-- Start of Records for this exercise --

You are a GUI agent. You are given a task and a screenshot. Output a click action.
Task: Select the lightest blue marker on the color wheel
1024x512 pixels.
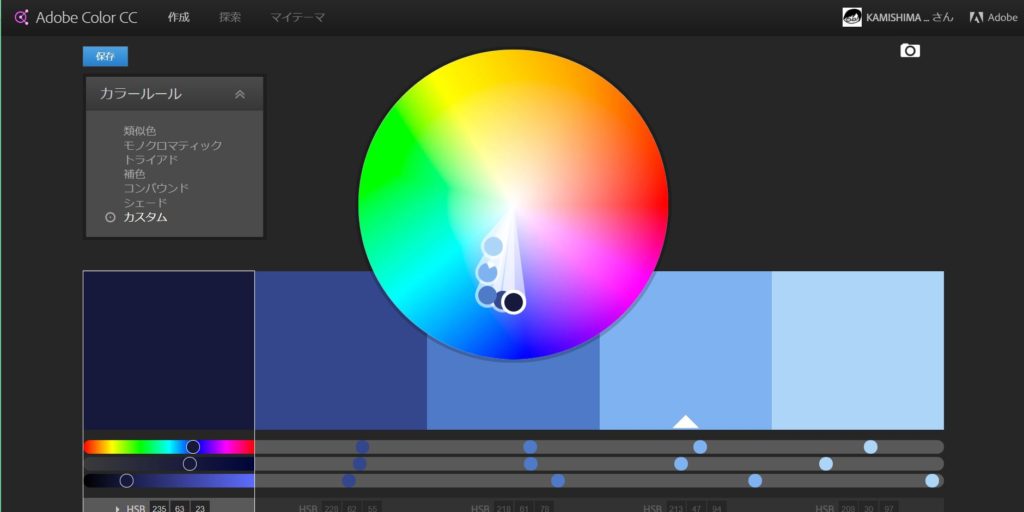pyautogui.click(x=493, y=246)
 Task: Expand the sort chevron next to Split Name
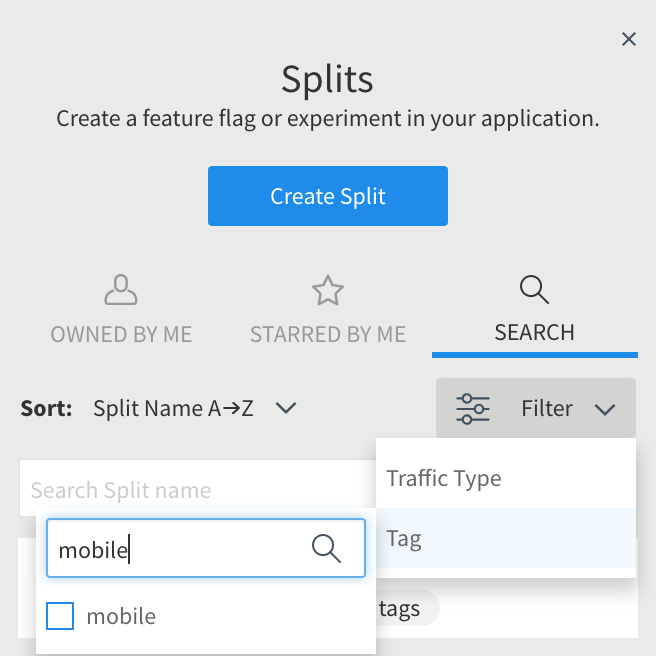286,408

-- End of Records for this exercise --

Express every line of the listing above as a JSON list of strings, one string per line, omitting blank lines and leaving out the pictures.

* _Problem solution_
[
  "You are a GUI agent. You are given a task and a screenshot. Output a click action.",
  "Task: Select the lightest blue marker on the color wheel",
  "1024x512 pixels.",
  "pyautogui.click(x=493, y=246)",
  " Task: Expand the sort chevron next to Split Name",
  "286,408"
]